I recreated your plot with data from http://hawaii.gov/dbedt/ert/winddata/krab0192.txt (I took the 1200 measurements). I got a decent fit of the data, generally using your code:
library(lmom)
daten <- read.delim("wind.txt")
wind.avg <- na.omit(as.numeric(daten[,"X12"]))
wind.moments<-samlmu(wind.avg)
moments<-pelwei(wind.moments)
x.wei<-rweibull(n=length(wind.avg), shape=moments["delta"], scale=moments["beta"])
hist(as.numeric(wind.avg), freq=FALSE)
lines(density(x.wei), col="red", lwd=4)

Sorry, I'm not shure were your problem could be, but I think you should be able to fit weibull to your data. What makes me suspicious is the bell-curve of your density plot, I have no idea where that came from.

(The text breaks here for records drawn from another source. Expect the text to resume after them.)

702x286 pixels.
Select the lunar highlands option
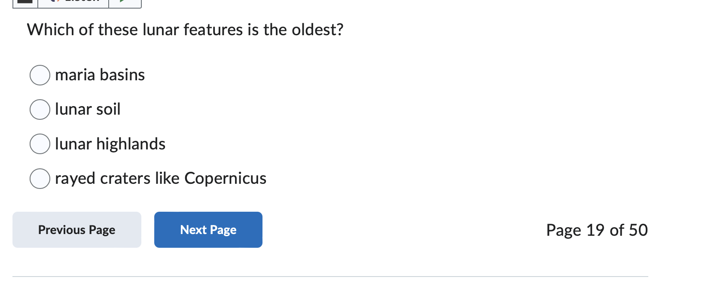click(x=40, y=144)
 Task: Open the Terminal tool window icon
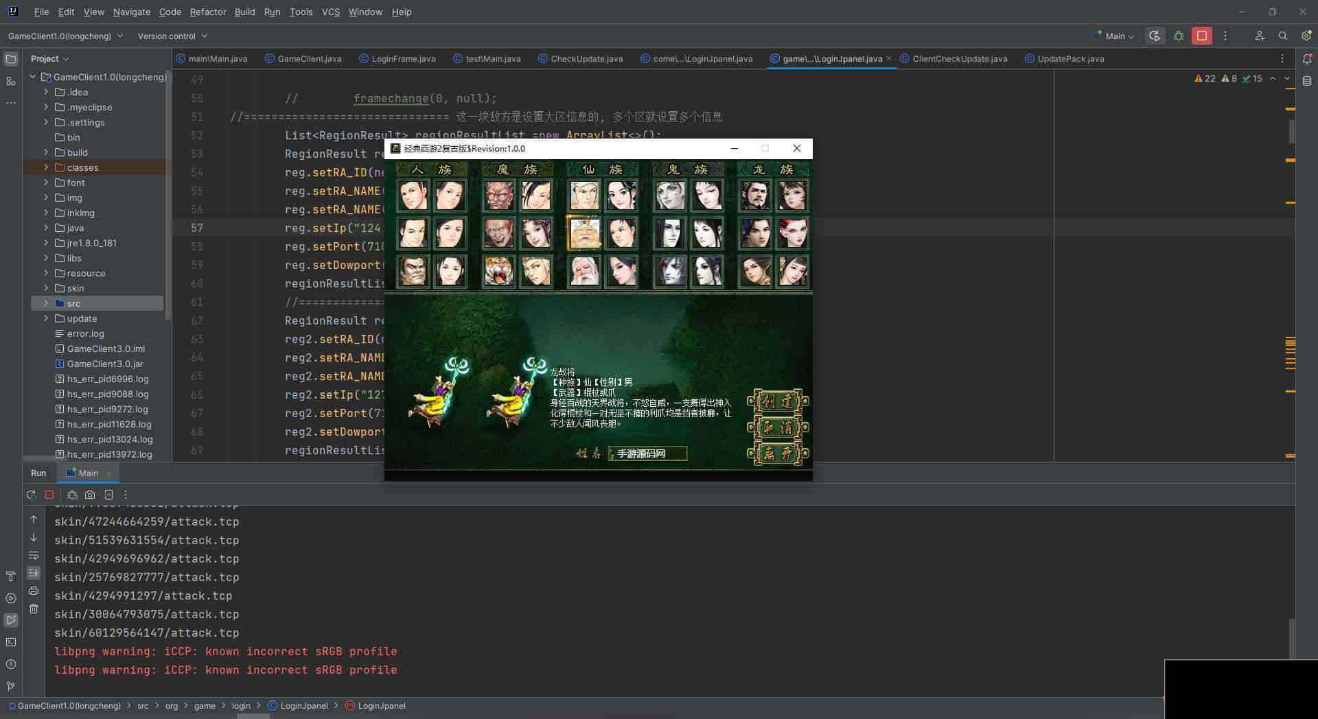pyautogui.click(x=11, y=642)
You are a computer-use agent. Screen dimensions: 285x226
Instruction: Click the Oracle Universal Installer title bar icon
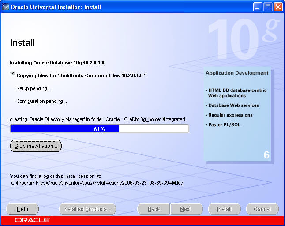(x=6, y=7)
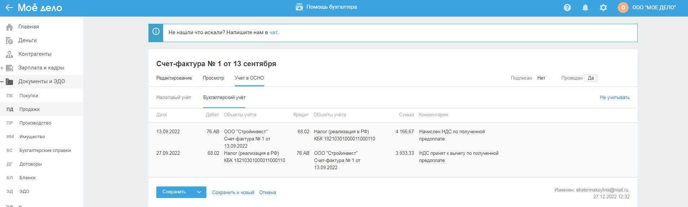688x207 pixels.
Task: Click the orange account avatar
Action: (x=623, y=8)
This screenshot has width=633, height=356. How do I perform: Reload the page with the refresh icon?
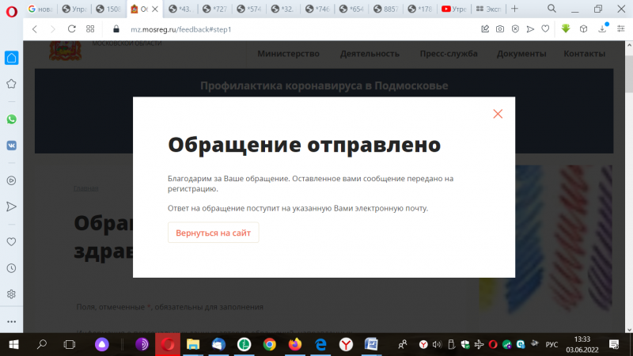71,28
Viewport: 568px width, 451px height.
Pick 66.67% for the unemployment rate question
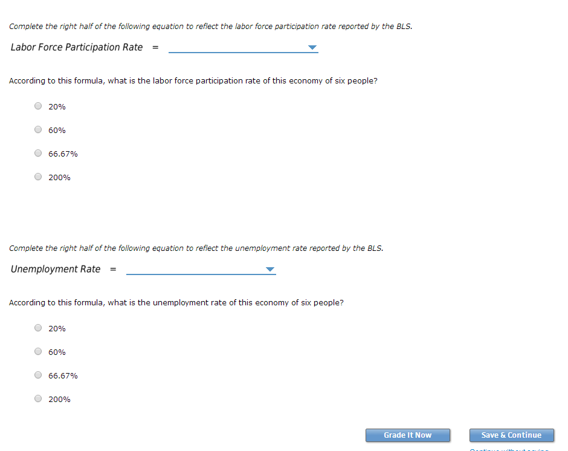pyautogui.click(x=38, y=375)
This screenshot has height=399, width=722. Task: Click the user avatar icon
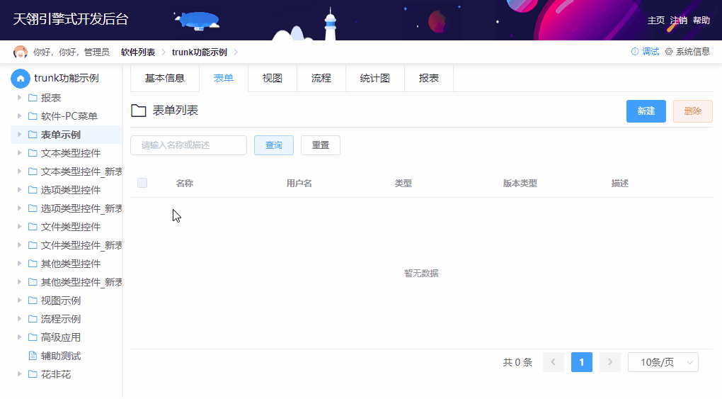(21, 52)
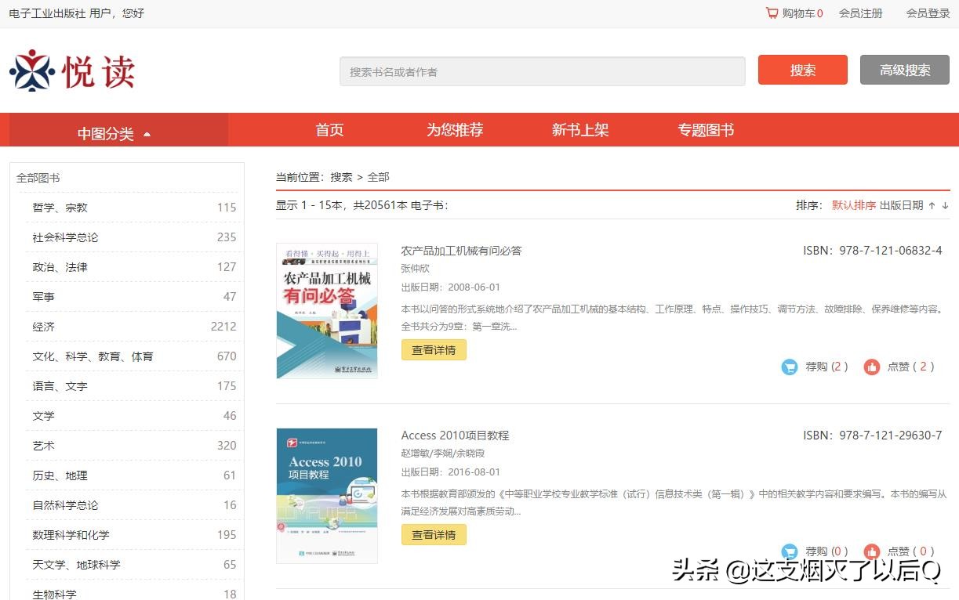
Task: Click the 点赞 thumbs-up icon for 农产品加工机械有问必答
Action: (872, 366)
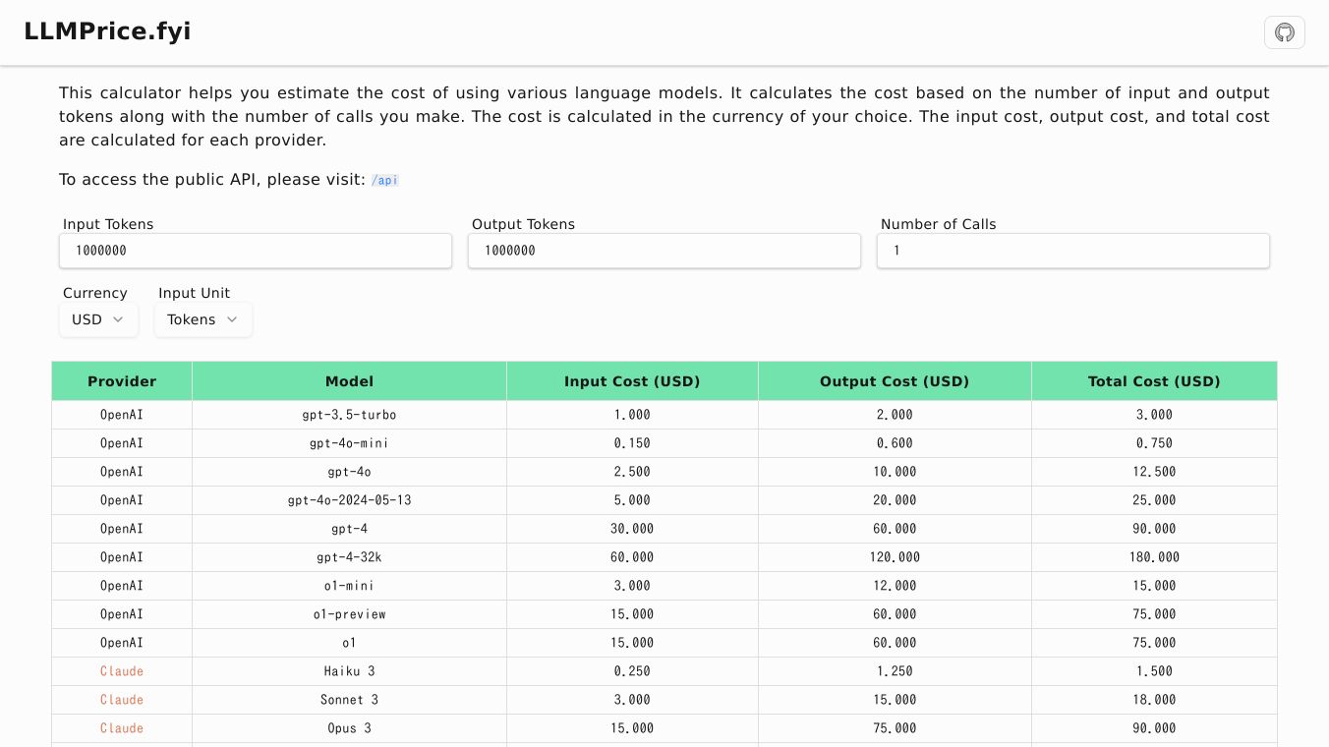1329x747 pixels.
Task: Select the o1-preview model cell
Action: tap(349, 614)

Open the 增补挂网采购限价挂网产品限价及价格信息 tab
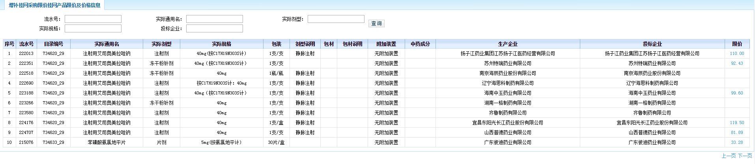pos(54,5)
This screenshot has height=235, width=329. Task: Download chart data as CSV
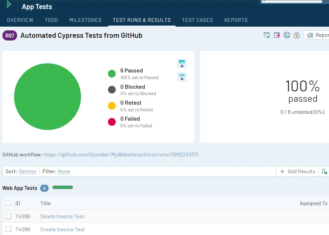(182, 77)
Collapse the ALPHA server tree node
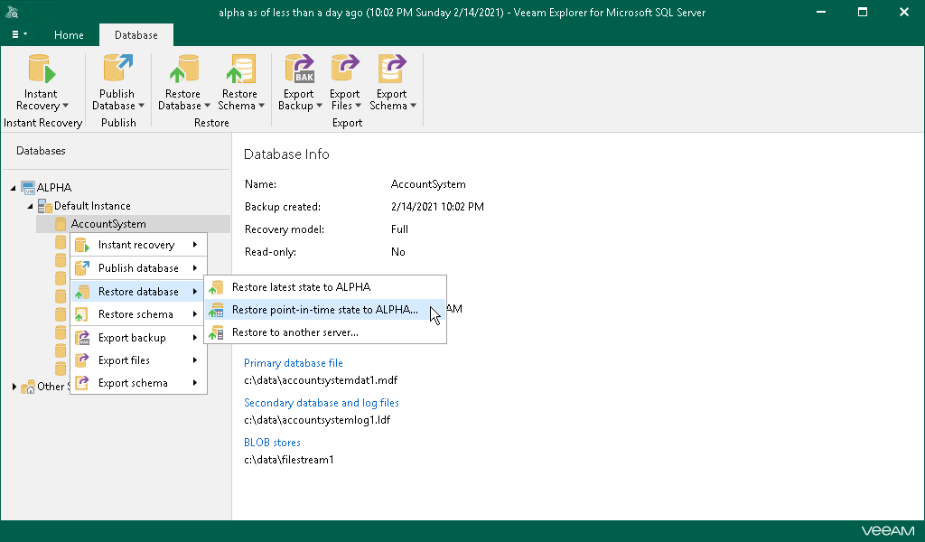 (14, 188)
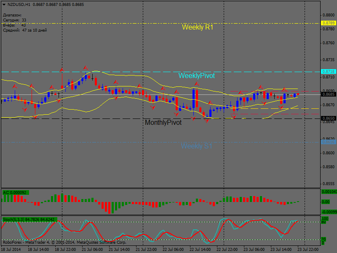Click the Weekly S1 blue label
This screenshot has width=337, height=253.
pos(196,146)
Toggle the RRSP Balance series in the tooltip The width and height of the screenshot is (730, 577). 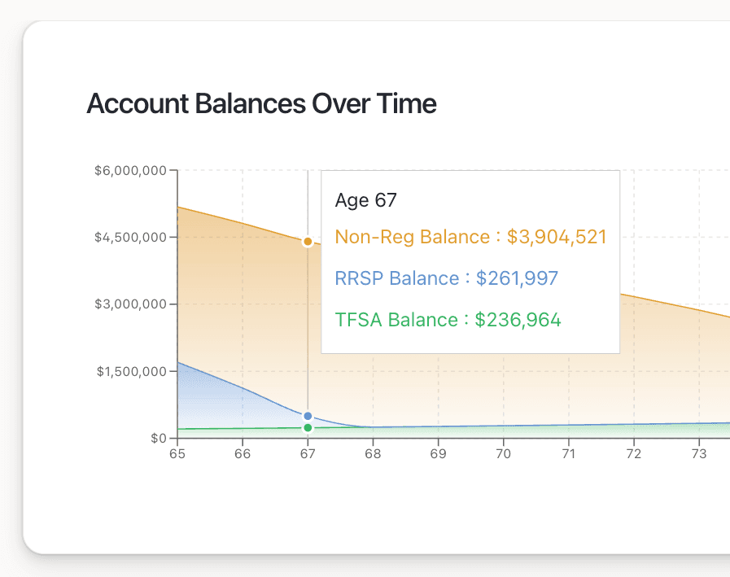(x=447, y=278)
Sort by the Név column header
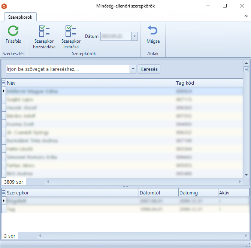 90,83
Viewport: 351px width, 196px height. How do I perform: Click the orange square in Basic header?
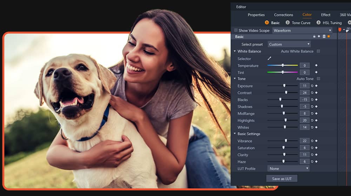pyautogui.click(x=329, y=36)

Here are the moments I generated:
wind.moments
l_1 l_2 t_3 t_4
15.17287544 4.80372580 0.14963501 0.06954438
moments
zeta beta delta
0.516201 16.454233 1.745413
WTR to the annual output: I suppose I'd generate discrete values for the probability density function, multiply these values with the output function and sum it up. Alternatively, you could just use your raw data, multiply the values with the output function, sum it up and calculate the annual average, you should control for seasonality in a suitable way (e. g. make sure to use whole years, or to weight accordingly).
Here is the uncontrolled output (using the formula from http://www.articlesbase.com/diy-articles/determining-wind-turbine-annual-power-output-a-simple-formula-based-upon-blade-diameter-and-average-wind-speed-at-your-location-513080.html)
years <- length(wind.avg)/365
diameter <- 150
Power = (0.01328*diameter^2)*((wind.avg)^3)
(annual.power <- sum(Power)/years)
[1] 791828306